Es interesante que Vollmer añada a los diversos tipos de gentrificación (de obra nueva, que derrumba edificios asequibles y los substituye por otros de alto poder adquisitivo; y comercial, que cambia las tiendas de barrio y comestibles por boutiques o cafeterías de lujo) la turistificación: la llegada masiva de visitantes que sólo permanecen unos días y lo hacen en casas de Airbnb, que buscan descanso, lujo y experiencias y que chocan con los intereses de los vecinos.

La segunda parte del libro presenta resistencias y formas posibles de luchar contra la gentrificación y es donde se nota que Vollmer, además de socióloga, es activista y está implicada en la lucha contra la mercantilización de la ciudad. Los tres pilares en los que debe centrarse la lucha contra la gentrificación son:

  • asequibilidad de la vivienda para todos los estamentos sociales;
  • desmercantilización de la vivienda (aumento de vivienda pública en detrimento del sector privado);
  • y democratización de las instituciones y procesos que gestionan la vivienda.

Bajo condiciones capitalistas, mientras la vivienda sea una mercancía, la cuestión habitacional no tiene solución. (p. 115)

Los ejemplos que da Vollmer son experiencias suyas, por lo que tratan sobre ciudades alemanas (especialmente Berlín y Hannover). La mayoría de reivindicaciones pasan por formas de conseguir que los terrenos reviertan en beneficio para la sociedad. Por ejemplo: permitiendo sólo la venta con unas cláusulas que especifiquen un determinado porcentaje de las viviendas resultantes que deben ser de protección oficial. Otra de las propuestas pasa por las cooperativas o la posesión colectiva de un terreno o edificio; parte del precio del alquiler revierte sobre la comunidad, que puede afrontar reformas y no queda sometida a la lógica del beneficio.

- [TAREAS REQUERIDAS]:
A) Responde con base en el fragmento sobre la gentrificación:
(i) ¿Qué tipo de gentrificación añade Vollmer a la de obra nueva y a la comercial?
(ii) ¿Cuáles son los tres pilares en los que debe centrarse la lucha contra la gentrificación?
(iii) ¿Qué ciudades alemanas se mencionan especialmente entre los ejemplos de Vollmer?
B) Por favor, prolonga el fragmento sobre la gentrificación a partir de su última oración.

- [SECCIÓN DE DATOS]:
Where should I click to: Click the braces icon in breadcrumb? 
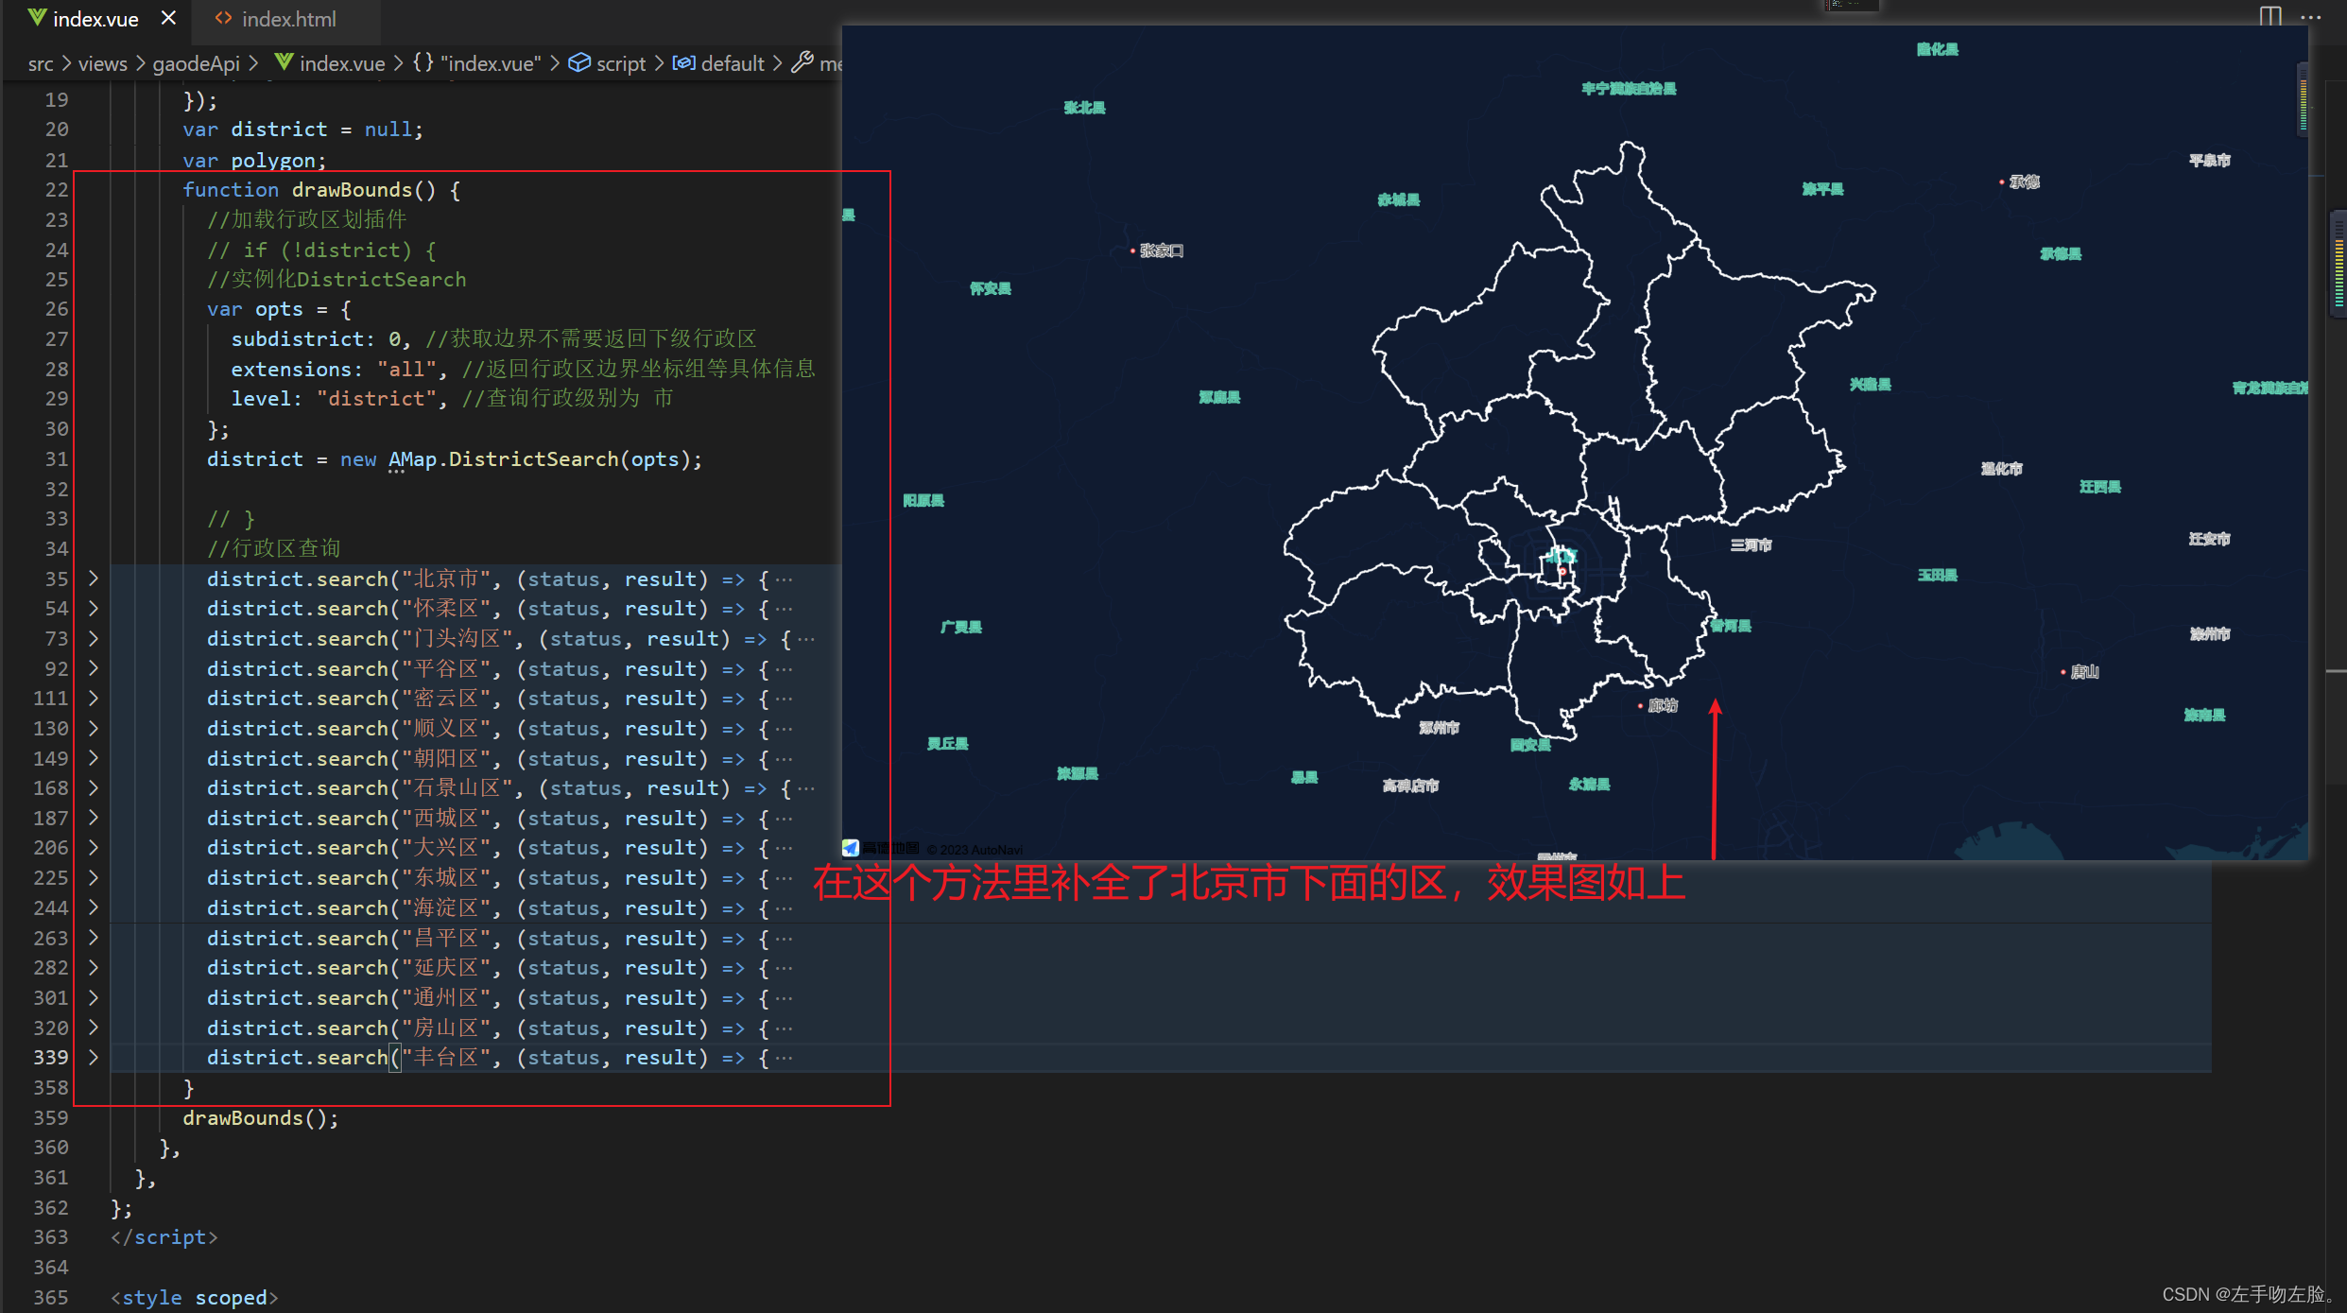pos(423,62)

- [RESPUESTAS]:
A)
(i) La turistificación.
(ii) La asequibilidad de la vivienda para todos los estamentos sociales, la desmercantilización de la vivienda y la democratización de las instituciones y procesos que gestionan la vivienda.
(iii) Berlín y Hannover.

B)
Antes de estar preparados para hacer demandas políticas y transformadoras, y que estas se apliquen, los inquilinos afectados por las subidas de los alquileres primero tienen que abstraerse de su propia consternación y formar un interlocutor que pueda hablar y ser escuchado, para politizar la cuestión de la vivienda. Esto no resulta tan evidente en una sociedad neoliberal, que promueve la separación de las personas y de los temas y donde se nos machaca, diciéndonos que si no nos va bien es por nuestra culpa. (p. 129)

Vollmer no es ajena a una paradoja social neoliberal: si el Estado no garantiza la vivienda (en ocasiones incluso defiende a los fondos buitre o grandes empresas en contra de los habitantes) y son los propios ciudadanos los que tienen que plantar cara… ¿cuál es el papel del Estado? O, dicho de otro modo, ¿para qué tener Estado? Es una batalla en la que el capital siempre vence; por eso la reivindicación no debe ser únicamente ganar una batalla concreta, sino forzar a los poderes públicos a defender la vivienda asequible y democrática, por ardua que pueda ser la batalla.

La gobernanza son las nuevas formas de poder y gestión que surgen en las ciudades del presente. Presentan la ventaja de que son los propios implicados quienes deciden; pero también el inconveniente de que sólo se les permite decidir sobre aquello que les afecta directamente, dejando el resto de cuestiones mayores a otros gobiernos. Y la gentrificación es una batalla que se lucha edificio a edificio pero es también la manifestación de una organización socioespacial capitalista mucho más amplia que los vecinos no tienen capacidad para modificar.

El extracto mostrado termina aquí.